I'm in a bit of a panic!!

I'm due to fly to NY from Heathrow this week..the trouble is my passport was damaged over the weekend and i can not get a replacement until tomorrow at the earliest.

I can't apply for a new Visa Waiver Program until i have my new passport details tomorrow.

However, the ESTA website says that all applications must be made at least 72 hours before travel.

With that being this afternoon i have no chance of making that deadline.

So i guess what i need to know is how long it will ACTUALLY take for me to get all of the relevant details once i've processed my information tomorrow?
Will I get it in time do you think..or will i have to cancel the trip?! eeek!

What a nightmare!

Any help would be much appreciated.

Thank you in advance.


----------



## twostep (Apr 3, 2008)

Unless there are issues you can wait for the approval and print it out.


----------



## Fatbrit (May 8, 2008)

bopbop10 said:


> What a nightmare!
> 
> Any help would be much appreciated.
> 
> Thank you in advance.


Most ESTA applications authorize the applicant almost immediately.
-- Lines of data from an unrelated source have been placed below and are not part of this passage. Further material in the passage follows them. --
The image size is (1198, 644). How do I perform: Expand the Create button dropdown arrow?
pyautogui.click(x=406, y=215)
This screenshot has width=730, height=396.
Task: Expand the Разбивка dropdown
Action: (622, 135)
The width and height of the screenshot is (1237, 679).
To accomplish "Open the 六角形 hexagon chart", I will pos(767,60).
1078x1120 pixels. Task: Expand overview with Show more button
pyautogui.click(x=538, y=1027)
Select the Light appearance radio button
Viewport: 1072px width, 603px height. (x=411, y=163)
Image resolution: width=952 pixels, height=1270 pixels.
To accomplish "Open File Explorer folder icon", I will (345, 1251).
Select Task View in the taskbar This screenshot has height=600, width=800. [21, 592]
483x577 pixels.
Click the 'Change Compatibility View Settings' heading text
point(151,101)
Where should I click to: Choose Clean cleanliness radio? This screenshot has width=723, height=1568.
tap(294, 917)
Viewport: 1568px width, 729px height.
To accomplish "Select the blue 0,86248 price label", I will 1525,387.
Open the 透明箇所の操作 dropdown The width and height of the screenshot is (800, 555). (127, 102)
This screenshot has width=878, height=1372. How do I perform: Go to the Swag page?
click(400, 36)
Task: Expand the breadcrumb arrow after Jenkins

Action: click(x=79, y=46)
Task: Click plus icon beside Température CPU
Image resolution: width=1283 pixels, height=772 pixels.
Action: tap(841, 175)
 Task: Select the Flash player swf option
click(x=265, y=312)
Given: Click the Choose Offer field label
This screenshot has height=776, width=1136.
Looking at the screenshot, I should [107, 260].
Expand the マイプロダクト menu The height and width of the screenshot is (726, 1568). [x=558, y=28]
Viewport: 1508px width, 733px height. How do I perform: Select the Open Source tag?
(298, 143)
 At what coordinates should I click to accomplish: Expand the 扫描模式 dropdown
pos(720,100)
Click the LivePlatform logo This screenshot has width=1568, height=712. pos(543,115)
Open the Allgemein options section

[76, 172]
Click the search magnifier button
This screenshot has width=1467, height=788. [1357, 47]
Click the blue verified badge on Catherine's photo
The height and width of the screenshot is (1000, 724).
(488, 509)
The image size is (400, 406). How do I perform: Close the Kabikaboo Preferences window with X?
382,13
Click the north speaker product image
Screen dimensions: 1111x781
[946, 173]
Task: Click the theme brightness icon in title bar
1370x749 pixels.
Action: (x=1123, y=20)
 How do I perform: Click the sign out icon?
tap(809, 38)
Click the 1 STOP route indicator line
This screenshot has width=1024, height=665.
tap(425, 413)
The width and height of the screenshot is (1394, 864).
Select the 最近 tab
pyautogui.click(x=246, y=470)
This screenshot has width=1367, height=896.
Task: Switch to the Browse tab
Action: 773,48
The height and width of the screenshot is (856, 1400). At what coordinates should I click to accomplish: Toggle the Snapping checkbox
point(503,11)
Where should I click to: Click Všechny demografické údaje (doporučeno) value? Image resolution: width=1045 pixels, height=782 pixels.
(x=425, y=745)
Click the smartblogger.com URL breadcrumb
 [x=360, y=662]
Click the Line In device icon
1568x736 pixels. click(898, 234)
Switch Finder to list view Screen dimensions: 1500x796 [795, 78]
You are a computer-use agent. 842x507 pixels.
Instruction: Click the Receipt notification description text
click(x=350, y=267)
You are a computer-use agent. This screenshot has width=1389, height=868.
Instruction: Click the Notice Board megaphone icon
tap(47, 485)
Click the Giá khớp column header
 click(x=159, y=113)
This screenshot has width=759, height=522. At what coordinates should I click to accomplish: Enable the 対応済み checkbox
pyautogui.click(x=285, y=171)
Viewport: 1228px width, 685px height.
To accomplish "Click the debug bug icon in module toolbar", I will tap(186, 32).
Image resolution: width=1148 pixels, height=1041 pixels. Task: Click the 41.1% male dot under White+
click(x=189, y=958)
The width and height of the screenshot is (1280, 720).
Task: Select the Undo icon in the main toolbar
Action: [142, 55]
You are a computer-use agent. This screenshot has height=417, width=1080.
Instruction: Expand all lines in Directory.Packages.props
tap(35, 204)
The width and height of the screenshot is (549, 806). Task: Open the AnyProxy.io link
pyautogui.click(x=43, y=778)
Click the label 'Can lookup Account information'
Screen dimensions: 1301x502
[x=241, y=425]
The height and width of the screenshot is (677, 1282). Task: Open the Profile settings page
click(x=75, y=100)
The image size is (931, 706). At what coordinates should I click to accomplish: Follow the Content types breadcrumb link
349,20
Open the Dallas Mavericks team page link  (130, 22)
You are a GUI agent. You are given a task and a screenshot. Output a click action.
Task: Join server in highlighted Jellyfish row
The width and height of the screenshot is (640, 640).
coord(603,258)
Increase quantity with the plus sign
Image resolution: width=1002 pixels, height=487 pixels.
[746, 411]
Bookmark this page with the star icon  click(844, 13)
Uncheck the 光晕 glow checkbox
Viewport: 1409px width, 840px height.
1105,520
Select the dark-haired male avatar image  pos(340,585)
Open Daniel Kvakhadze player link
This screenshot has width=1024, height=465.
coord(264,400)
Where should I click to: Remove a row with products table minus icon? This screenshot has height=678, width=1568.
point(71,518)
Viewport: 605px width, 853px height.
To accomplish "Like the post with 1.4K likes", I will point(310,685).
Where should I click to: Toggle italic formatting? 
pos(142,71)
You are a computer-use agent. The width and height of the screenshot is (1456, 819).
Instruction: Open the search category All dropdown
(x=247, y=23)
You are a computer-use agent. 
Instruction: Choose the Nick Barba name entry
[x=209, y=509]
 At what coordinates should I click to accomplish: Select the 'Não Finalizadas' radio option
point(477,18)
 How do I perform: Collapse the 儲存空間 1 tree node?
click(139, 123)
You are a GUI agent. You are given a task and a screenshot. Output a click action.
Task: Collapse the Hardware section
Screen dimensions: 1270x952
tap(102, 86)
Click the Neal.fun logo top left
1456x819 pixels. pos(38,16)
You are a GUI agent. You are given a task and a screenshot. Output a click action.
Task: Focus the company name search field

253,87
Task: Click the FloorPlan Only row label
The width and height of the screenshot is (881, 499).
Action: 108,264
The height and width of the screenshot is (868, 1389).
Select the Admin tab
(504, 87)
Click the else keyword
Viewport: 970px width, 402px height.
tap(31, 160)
There is no way of knowing whether you are "most people". You'll have to wait until you get your passport and try it.


----------



## bopbop10 (Sep 14, 2009)

Thank you so much for your replies.

I had visions of applying and then having to wait days until i find out.

I guess the only way i'll know is when i try tomorrow! 

Fingers crossed!

Thanks once more.


----------